La extradición de alias ‘Chiquito Malo’ y el freno a los diálogos con la Segunda Marquetalia sellan el fracaso de la política con la que el Ejecutivo buscó negociar el fin del conflicto.
EL FIN DE LOS ACERCAMIENTOS

Jobanis de Jesús Ávila, alias ‘Chiquito Malo’, comandante del Clan del Golfo.

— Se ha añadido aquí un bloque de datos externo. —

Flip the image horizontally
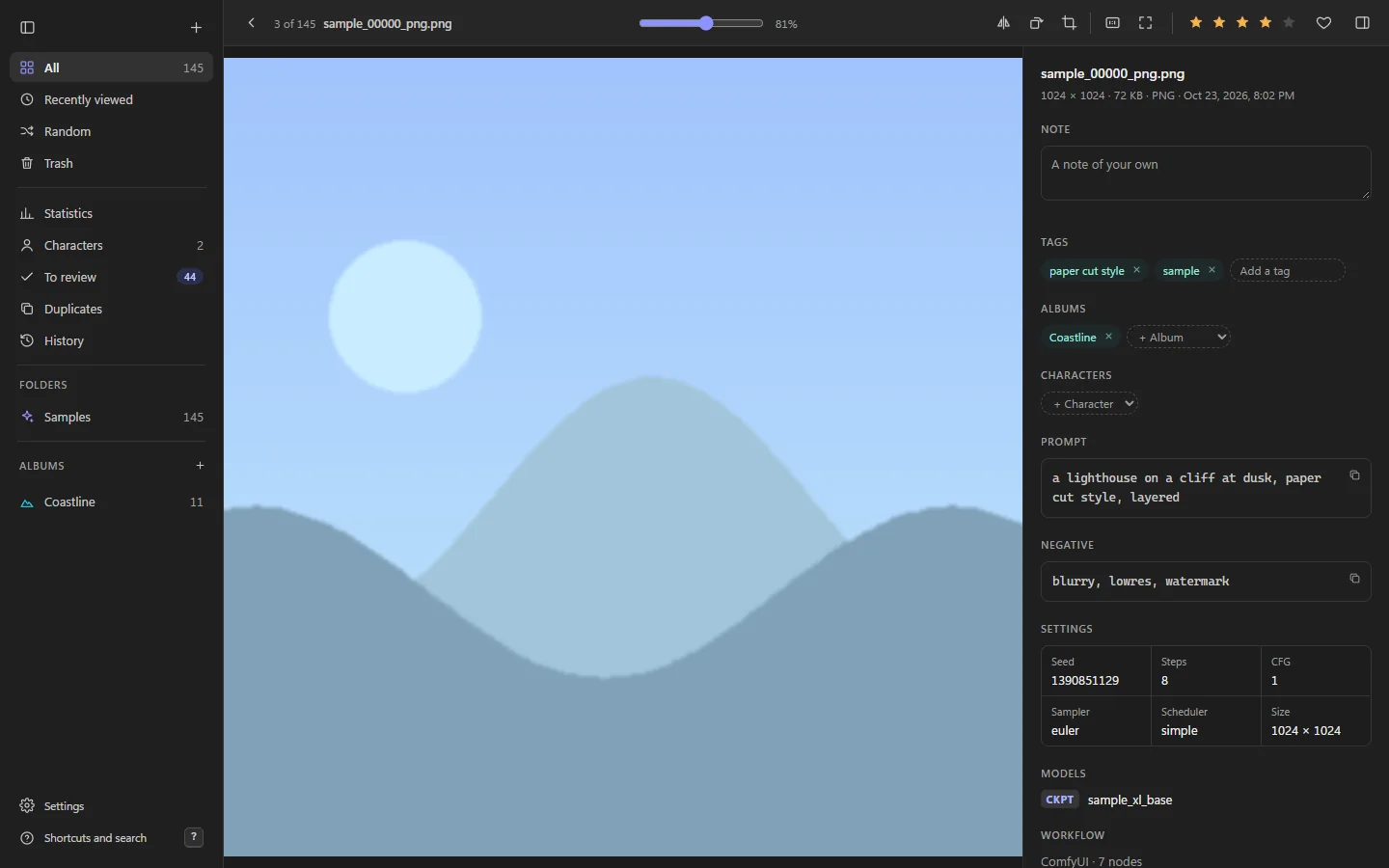Viewport: 1389px width, 868px height. tap(1003, 23)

A poco más de un mes de concluir su mandato, el presidente Gustavo Petro dio un golpe que simboliza el cierre de uno de los capítulos más controvertidos de su administración. Desde Italia anunció la reactivación de la orden de extradición contra Jobanis de Jesús Ávila, alias ‘Chiquito Malo’, máximo jefe del Clan del Golfo, al argumentar que el proceso perdió su principal requisito: la confianza entre las partes. Con esta decisión, el Gobierno rompe definitivamente el camino que había construido durante meses con la organización criminal más poderosa del país, luego de haber impulsado acercamientos, suspendido órdenes de captura para algunos de sus integrantes y proyectado el traslado gradual de centenares de combatientes a Zonas de Ubicación Temporal en Córdoba y Chocó. Sin embargo, las recientes capturas de cabecillas, los incumplimientos denunciados por el Ejecutivo y el deterioro de las conversaciones terminaron por revertir la estrategia.

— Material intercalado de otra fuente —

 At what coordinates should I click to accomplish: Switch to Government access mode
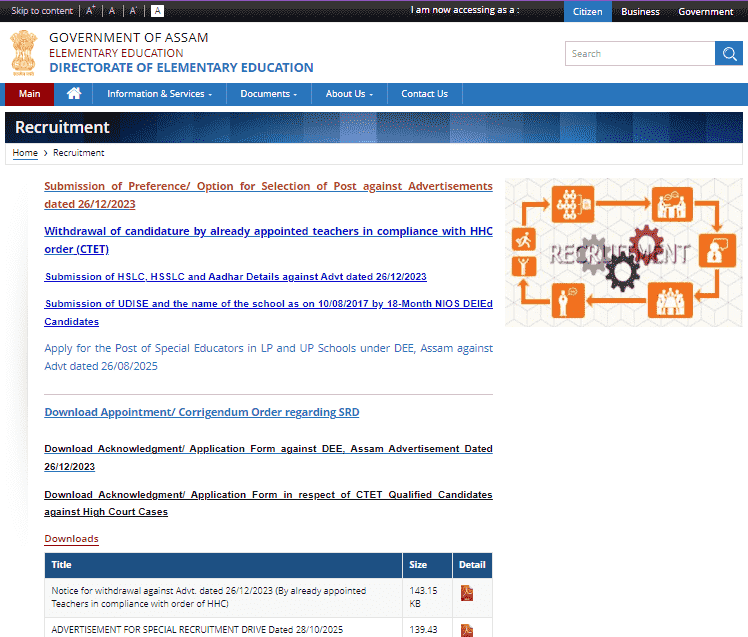(705, 12)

LOS LÍMITES DEL CONSEJO DE ESTADO

Otty Patiño, alto comisionado para la Paz.
El panorama para la política de ‘paz total’ también recibió un fuerte revés desde la rama judicial. El Consejo de Estado suspendió provisionalmente la resolución que autorizaba la instalación de la mesa de diálogos con la Segunda Marquetalia, al considerar que esta organización no puede ser tratada como un grupo armado con estatus político sino como una estructura criminal de alto impacto. Para el alto tribunal, la Ley 2272 de 2022 establece diferencias claras entre las organizaciones con las que es posible negociar políticamente y aquellas cuyos integrantes, tras haberse desmovilizado en el pasado, reincidieron en actividades delictivas. En este escenario, Otty Patiño Hormaza, alto comisionado para la Paz, quedó como uno de los principales defensores de la estrategia gubernamental de negociación con las estructuras armadas, una política que hoy enfrenta crecientes cuestionamientos jurídicos y políticos. La decisión representa un duro cuestionamiento a la interpretación utilizada por el Gobierno para impulsar algunos de los procesos de diálogo y podría tener efectos sobre otras mesas instaladas bajo criterios similares.

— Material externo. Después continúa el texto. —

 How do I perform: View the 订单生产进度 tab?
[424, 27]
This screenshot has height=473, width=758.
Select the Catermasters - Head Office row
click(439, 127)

EL BALANCE DE LA «PAZ TOTAL»

Iván Márquez, máximo líder de la Segunda Marquetalia.
El rompimiento de las conversaciones con el Clan del Golfo y la suspensión judicial de los diálogos con la Segunda Marquetalia reflejan el complejo desenlace de la política de ‘paz total’, la principal apuesta del Gobierno Petro en materia de seguridad. Aunque la estrategia buscó abrir canales de negociación para reducir la violencia, durante cuatro años enfrentó interrupciones, cuestionamientos jurídicos, incumplimientos, divisiones entre las estructuras armadas y escasos avances en desmovilización. Con el cambio de gobierno cada vez más cercano y una nueva política de seguridad anunciada por la administración entrante, los principales procesos de diálogo quedan prácticamente desarticulados, dejando una iniciativa que concluye sin consolidar las transformaciones estructurales planteadas al inicio del cuatrienio ni los resultados esperados.